February 18, 2022
Cutting red tape to improve the small business environment in South Africa

On February 10, South Africa’s small business ecosystem listened with bated breath as His Excellency President Cyril Ramaphosa delivered the 2022 State of the Nation address. This annual address is of crucial importance for the country. In it, the President reflected on the general state of South Africa during the pandemic and government’s plan of action to address a plethora of social, economic, and political matters from both a local and global context.

The President spoke about job creation and expressed his concern about the country’s alarming unemployment rate in South Africa, estimated at 34.4% in late 2021. However, it was encouraging to hear that the government was reviewing the Business Act and other legislation that affects small, medium, and micro enterprises to diminish the regulatory burden on informal businesses.  He said, “There are too many regulations in this country that are unduly complicated, costly and difficult to comply with. This prevents companies from growing and creating jobs. We are therefore working to improve the business environment for companies of all sizes through a dedicated capacity in the Presidency to reduce red tape.”

As the leading voice of the small and growing businesses (SGB) ecosystem, ANDE is ecstatic to hear that cutting red tape is a key priority for the government. This is an especially encouraging message to hear after I had the honor and privilege to join other key stakeholders in the ecosystem in October last year in addressing the President on measures that could be taken to support the growth of entrepreneurs and expand job creation in South Africa.

★ ★ ★ ★ ★ ★ ★

- **TASK OBJECTIVE**
Please reproduce the article on cutting red tape for South African small businesses in full, word for word. The data that follows isn't needed for anything here.

Saved entries:

★ ★ ★ ★ ★ ★ ★

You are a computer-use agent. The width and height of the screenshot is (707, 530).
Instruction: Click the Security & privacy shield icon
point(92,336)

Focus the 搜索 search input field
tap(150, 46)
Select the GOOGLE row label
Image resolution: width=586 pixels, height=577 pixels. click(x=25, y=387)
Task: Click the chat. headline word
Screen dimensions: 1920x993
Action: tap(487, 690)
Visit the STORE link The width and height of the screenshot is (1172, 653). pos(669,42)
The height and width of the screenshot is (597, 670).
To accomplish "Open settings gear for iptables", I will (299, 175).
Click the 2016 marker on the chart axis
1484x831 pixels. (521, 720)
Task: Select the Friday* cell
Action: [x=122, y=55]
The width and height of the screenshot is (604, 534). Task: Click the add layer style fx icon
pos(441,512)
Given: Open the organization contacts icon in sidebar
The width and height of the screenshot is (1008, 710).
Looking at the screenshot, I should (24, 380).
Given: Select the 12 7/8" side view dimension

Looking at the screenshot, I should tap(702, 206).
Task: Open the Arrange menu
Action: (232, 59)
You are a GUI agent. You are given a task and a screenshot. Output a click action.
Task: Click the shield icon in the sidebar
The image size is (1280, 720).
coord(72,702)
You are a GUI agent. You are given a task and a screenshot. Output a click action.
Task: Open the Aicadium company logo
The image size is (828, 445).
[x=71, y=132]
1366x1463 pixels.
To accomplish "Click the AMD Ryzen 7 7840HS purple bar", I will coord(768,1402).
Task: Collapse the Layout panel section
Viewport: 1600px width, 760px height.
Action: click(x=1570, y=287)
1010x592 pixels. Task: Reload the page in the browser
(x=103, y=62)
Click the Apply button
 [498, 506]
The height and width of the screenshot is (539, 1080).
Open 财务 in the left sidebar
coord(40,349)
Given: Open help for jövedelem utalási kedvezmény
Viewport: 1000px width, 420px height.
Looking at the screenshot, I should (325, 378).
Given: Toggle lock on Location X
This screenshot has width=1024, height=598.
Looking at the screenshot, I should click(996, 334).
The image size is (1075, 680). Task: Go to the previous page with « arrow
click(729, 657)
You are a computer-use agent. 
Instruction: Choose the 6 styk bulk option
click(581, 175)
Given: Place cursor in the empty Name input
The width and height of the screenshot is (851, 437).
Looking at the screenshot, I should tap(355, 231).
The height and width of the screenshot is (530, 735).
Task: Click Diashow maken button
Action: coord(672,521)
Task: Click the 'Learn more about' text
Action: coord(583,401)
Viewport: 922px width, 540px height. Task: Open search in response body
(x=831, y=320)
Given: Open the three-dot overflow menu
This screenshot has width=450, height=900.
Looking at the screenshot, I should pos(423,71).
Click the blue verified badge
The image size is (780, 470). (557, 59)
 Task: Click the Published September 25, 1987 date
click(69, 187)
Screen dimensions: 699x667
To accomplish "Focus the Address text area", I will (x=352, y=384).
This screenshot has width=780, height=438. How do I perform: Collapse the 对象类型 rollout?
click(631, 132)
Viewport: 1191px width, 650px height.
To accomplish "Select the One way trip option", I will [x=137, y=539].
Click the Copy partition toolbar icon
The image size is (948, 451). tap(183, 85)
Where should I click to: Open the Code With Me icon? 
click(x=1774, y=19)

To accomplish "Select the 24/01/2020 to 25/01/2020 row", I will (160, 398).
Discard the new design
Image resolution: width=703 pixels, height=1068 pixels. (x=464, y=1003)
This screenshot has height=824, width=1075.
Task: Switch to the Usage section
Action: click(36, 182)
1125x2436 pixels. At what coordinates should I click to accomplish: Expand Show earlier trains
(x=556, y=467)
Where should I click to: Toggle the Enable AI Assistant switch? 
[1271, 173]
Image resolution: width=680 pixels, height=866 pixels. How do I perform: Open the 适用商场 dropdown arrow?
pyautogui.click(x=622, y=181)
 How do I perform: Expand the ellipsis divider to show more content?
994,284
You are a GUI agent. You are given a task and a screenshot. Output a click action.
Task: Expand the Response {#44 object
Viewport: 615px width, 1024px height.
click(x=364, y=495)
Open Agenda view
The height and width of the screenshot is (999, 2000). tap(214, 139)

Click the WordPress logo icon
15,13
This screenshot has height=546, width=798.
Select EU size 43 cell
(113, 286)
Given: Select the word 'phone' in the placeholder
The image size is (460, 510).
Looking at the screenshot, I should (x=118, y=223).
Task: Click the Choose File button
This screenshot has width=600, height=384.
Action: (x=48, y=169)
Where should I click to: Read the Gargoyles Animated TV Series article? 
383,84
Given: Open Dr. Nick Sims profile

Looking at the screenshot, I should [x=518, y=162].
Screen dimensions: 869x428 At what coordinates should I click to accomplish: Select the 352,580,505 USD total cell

★ ★ ★ ★ ★ ★ ★

- **TASK RESULT**
February 18, 2022
Cutting red tape to improve the small business environment in South Africa

On February 10, South Africa’s small business ecosystem listened with bated breath as His Excellency President Cyril Ramaphosa delivered the 2022 State of the Nation address. This annual address is of crucial importance for the country. In it, the President reflected on the general state of South Africa during the pandemic and government’s plan of action to address a plethora of social, economic, and political matters from both a local and global context.

The President spoke about job creation and expressed his concern about the country’s alarming unemployment rate in South Africa, estimated at 34.4% in late 2021. However, it was encouraging to hear that the government was reviewing the Business Act and other legislation that affects small, medium, and micro enterprises to diminish the regulatory burden on informal businesses.  He said, “There are too many regulations in this country that are unduly complicated, costly and difficult to comply with. This prevents companies from growing and creating jobs. We are therefore working to improve the business environment for companies of all sizes through a dedicated capacity in the Presidency to reduce red tape.”

As the leading voice of the small and growing businesses (SGB) ecosystem, ANDE is ecstatic to hear that cutting red tape is a key priority for the government. This is an especially encouraging message to hear after I had the honor and privilege to join other key stakeholders in the ecosystem in October last year in addressing the President on measures that could be taken to support the growth of entrepreneurs and expand job creation in South Africa.